Given passage:
Physical Success in a Digital World: The Vinyl Resurgence

Physical Success in a Digital World: The Vinyl Resurgence

Amongst the currently highly challenging trading environment for both physical and online retail, it’s worth highlighting that there are still plenty of encouraging stories out there. For example, the reborn HMV recently announced profits more than doubled in its last financial year driven by the resurgence of vinyl records plus its wider pop culture offering.

And it’s not just HMV that is benefitting from this, as music trade body the BPI stated that vinyl LP sales had reached their highest level since 1990, with sales of nearly 6 million units in 2023 growing by 11.7% in 2022. While digital streaming continues to dominate music consumption – accounting for more than 80% of all UK listening, some 180 billion streams in 2023 – physical formats are carving out their own specific niche as well.

What’s Helping to Drive These Increased Sales?

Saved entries
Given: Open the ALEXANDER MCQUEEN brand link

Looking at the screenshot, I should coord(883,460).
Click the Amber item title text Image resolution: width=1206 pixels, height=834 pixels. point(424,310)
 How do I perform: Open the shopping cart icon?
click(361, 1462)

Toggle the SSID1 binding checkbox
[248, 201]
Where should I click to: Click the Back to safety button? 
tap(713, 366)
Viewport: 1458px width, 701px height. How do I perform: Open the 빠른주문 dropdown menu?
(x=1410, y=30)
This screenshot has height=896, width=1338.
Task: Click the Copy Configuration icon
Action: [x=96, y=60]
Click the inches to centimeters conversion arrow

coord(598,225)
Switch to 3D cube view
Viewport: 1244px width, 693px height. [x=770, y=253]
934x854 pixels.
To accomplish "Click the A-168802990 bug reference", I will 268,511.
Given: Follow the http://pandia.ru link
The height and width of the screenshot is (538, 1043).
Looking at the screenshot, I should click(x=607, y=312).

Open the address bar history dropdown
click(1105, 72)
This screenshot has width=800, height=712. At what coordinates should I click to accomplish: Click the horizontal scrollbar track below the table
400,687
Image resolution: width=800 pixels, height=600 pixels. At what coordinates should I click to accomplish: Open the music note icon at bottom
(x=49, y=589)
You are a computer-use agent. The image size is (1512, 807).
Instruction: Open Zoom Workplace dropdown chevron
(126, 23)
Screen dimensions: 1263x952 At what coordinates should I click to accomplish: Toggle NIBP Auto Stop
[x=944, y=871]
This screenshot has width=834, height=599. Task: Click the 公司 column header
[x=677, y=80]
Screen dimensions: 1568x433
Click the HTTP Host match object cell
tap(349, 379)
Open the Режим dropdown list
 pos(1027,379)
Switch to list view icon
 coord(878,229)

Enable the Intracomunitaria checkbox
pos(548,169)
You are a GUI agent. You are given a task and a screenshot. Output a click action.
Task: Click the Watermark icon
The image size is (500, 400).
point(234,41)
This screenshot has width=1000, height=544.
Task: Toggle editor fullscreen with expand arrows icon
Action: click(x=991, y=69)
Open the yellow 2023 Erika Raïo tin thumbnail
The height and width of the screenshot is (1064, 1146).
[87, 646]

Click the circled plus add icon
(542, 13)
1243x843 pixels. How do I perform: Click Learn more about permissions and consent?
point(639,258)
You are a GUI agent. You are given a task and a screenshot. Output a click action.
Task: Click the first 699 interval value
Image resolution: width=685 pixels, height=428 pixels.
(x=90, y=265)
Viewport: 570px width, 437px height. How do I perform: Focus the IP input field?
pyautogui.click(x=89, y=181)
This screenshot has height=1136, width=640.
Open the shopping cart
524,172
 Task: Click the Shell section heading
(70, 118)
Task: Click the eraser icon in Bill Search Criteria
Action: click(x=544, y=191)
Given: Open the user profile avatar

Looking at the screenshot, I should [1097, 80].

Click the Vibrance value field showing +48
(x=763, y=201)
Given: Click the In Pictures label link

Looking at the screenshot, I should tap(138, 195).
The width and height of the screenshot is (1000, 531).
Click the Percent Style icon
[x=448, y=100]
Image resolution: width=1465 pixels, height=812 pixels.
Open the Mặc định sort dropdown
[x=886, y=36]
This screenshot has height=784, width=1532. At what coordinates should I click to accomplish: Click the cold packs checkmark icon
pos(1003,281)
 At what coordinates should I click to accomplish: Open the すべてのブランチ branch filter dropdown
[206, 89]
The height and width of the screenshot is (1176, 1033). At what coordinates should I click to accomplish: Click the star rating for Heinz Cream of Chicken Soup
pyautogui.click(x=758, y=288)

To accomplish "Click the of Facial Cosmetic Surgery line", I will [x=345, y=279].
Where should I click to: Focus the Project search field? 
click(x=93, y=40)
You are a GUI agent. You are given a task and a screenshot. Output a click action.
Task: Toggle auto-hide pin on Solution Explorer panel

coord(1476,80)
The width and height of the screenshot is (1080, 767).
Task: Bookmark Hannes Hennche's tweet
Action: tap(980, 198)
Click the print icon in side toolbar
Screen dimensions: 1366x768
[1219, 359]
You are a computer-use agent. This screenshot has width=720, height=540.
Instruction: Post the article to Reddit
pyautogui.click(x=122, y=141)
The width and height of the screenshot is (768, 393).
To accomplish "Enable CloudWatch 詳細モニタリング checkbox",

Tasks:
**a)** According to the article on the vinyl resurgence, what share of all UK listening does digital streaming account for?
**b)** Extend the article on the vinyl resurgence, picking up directly after its final line.
The data above bear no relation to the article on the vinyl resurgence.

Written answers:
**a)** More than 80%.

**b)**
Innovation and desirability of vinyl

In an age where most recorded music is available instantly to everybody all of the time via streaming services, the vinyl LP is increasingly seen as an artistic, collectible object – and not just the required utility to hear the new record by your favourite band as was the case in the pre-digital age. This has resulted in innovations such as bespoke packaging and coloured variants for often limited edition runs that increase the desirability of new releases. For example, a collective of independent record shops offer highly collectible “Dinked Editions” focusing on new albums as well as selected “Dinked Archive Editions” for records celebrating notable anniversaries. 

And it’s a mix of old and new that also drives vinyl sales – with 2023’s UK vinyl top 10 including the latest from the likes of Lana Del Rey and Olivia Rodrigo alongside classic best sellers by Pink Floyd and Fleetwood Mac. Also in the top 10 are new releases from classic heritage acts like the Rolling Stones and Blur, plus perhaps unsurprisingly 3 Taylor Swift albums.

Events, experiences and a sense of community

As well as the physical tangibility of the records themselves, there is also an ever growing programme of in-store events that are helping to foster a real sense of community and ultimately get people buying more records. The most visible of these is April’s annual national Record Store Day, which reported that it increased vinyl sales by 122% in 2023.

Plus, many record stores across the land offer a significant number of in-store events, ranging from signings and Q&As with featured artists to full-on mini-gigs, or even “out-stores” in collaboration with local venues. Buying the latest release is often required for entry, especially for higher profile acts, while the widely shared social media updates benefit both the store plus the band looking to boost its all important week one album sales.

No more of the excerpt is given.